The plane circled in order to burn up fuel — a common practice in such landings, designed to make the plane lighter and minimize fire risks.
“The passengers were very scared when we learnt that the flight was having trouble,” the New Straits Times quoted a Dutch traveler as saying.
“Some were crying, while most of us had already started reciting prayers.”
The plane landed safely at 1:56 a.m. (1756 GMT), nearly four hours after take-off, and all 159 passengers and seven crew members disembarked, the airline said.
The airline said tire debris discovered on the runway had led to the decision to bring the Boeing 737-800 aircraft back.
“They have landed safely — thank God,” tweeted Transport Minister Hishammuddin Hussein.
The passengers would be accommodated in local hotels until the flight’s re-scheduled take-off at 3:30 p.m. local time on Monday, the airline said.
Malaysia Airlines is still reeling from the loss and presumed crash of MH370, which disappeared on March 8 while en route from Kuala Lumpur to Beijing.
The plane is now believed to have crashed into the remote Indian Ocean with 239 people aboard after inexplicably diverting from its route.
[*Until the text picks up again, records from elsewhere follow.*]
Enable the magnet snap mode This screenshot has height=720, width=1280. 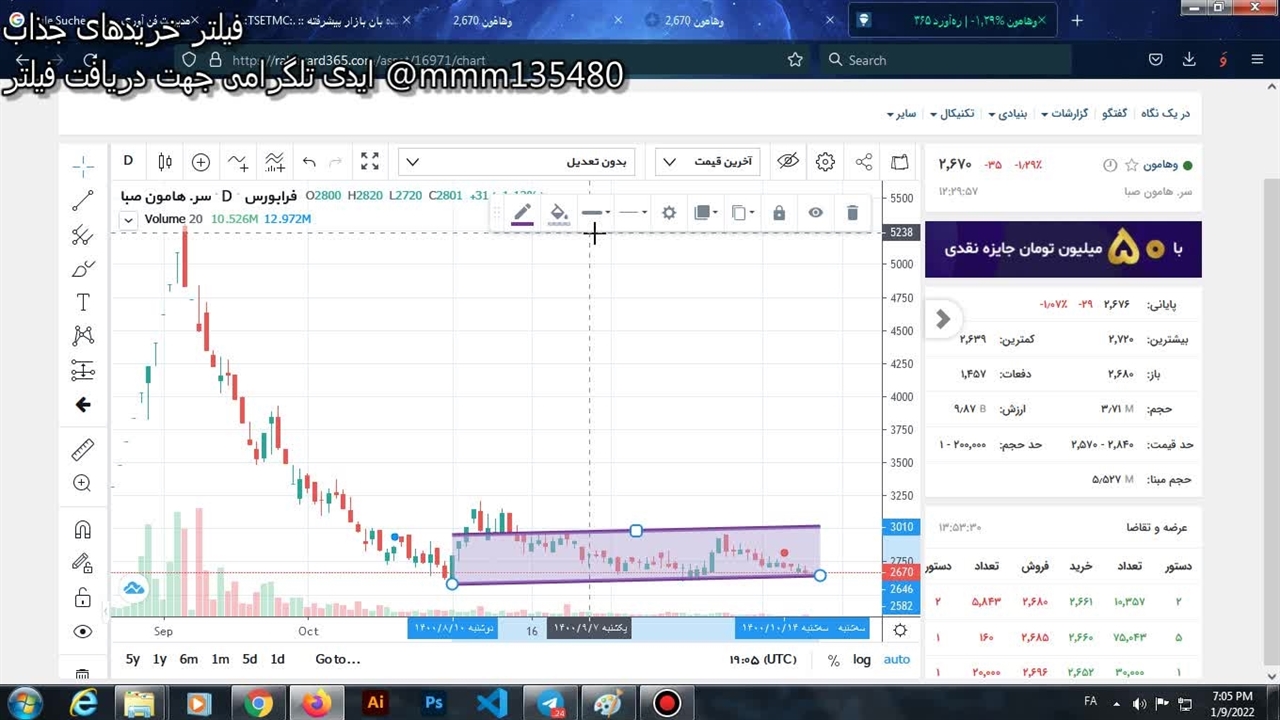click(83, 530)
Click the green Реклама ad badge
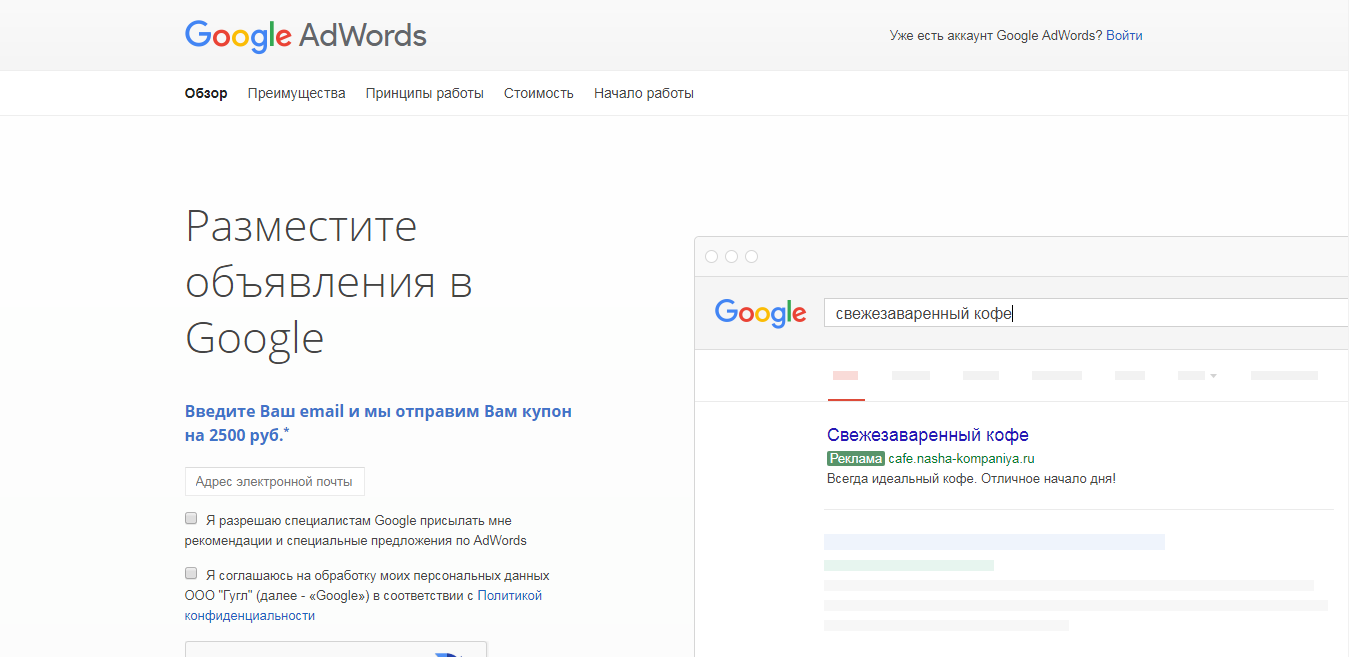Viewport: 1349px width, 657px height. coord(856,459)
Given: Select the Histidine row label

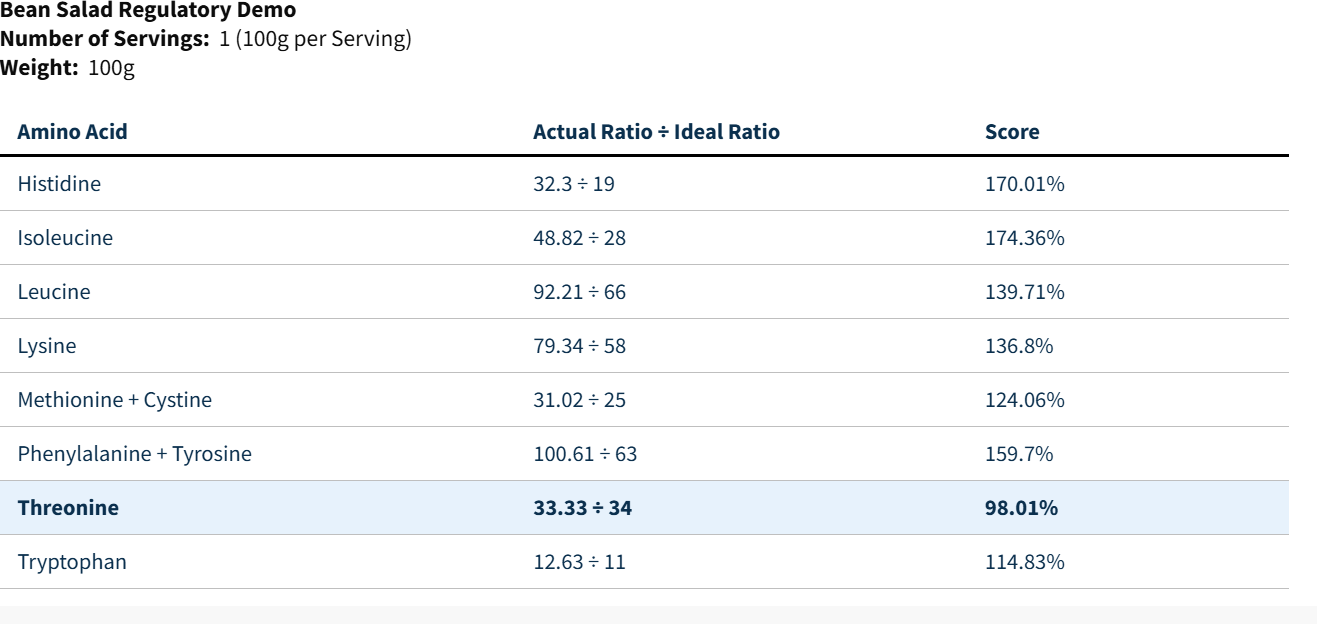Looking at the screenshot, I should [59, 184].
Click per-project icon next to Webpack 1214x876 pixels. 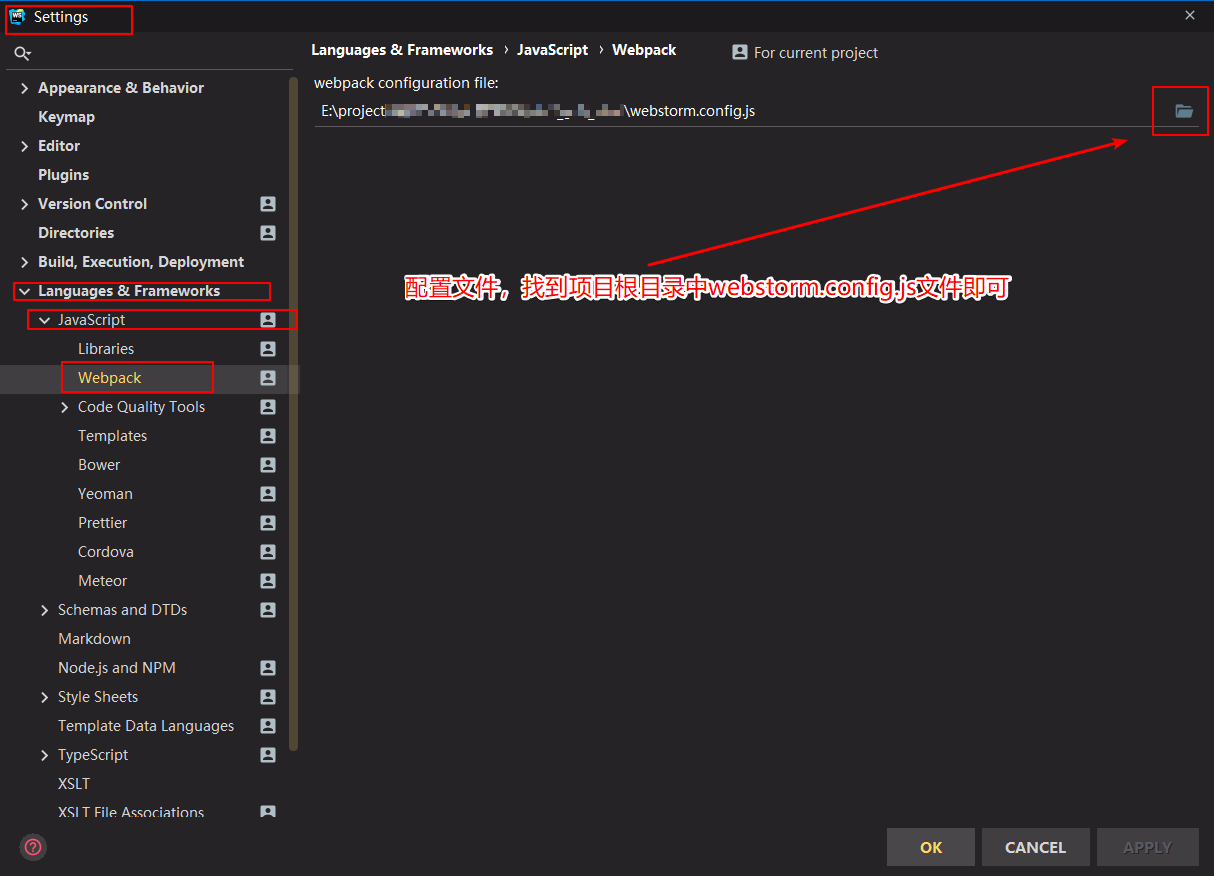click(267, 377)
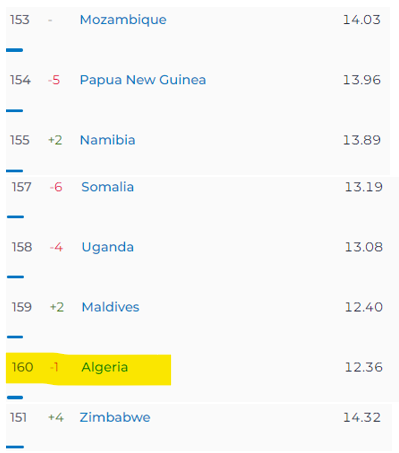Open the Namibia country link
The height and width of the screenshot is (453, 399).
(108, 140)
Malaysia Airlines had previously enjoyed a good safety record, as did the Boeing 777 aircraft used for MH370.
An Australian-led multi-nation search effort is now scouring a remote area of the Indian Ocean in a bid to find the jet’s wreckage and recover its flight data recorders to determine what happened.
No surface debris has been found despite a month of searching, but search crews earlier detected now-silent signals believed to have been from the beacons of the plane’s data recorders.
A US Navy submersible sonar scanning device is now scouring the seabed for wreckage at depths of around 4,500 meters (15,000 feet).
Nothing has yet been found and authorities have indicated they may reassess within days how to approach the extremely challenging search — expected to be the costliest in aviation history with estimates of more than $100 million.
Malaysia’s government and the airline have come under harsh criticism from Chinese relatives of MH370 passengers — two thirds of its 227 passengers were from China — who have alleged a bungling response and a cover-up.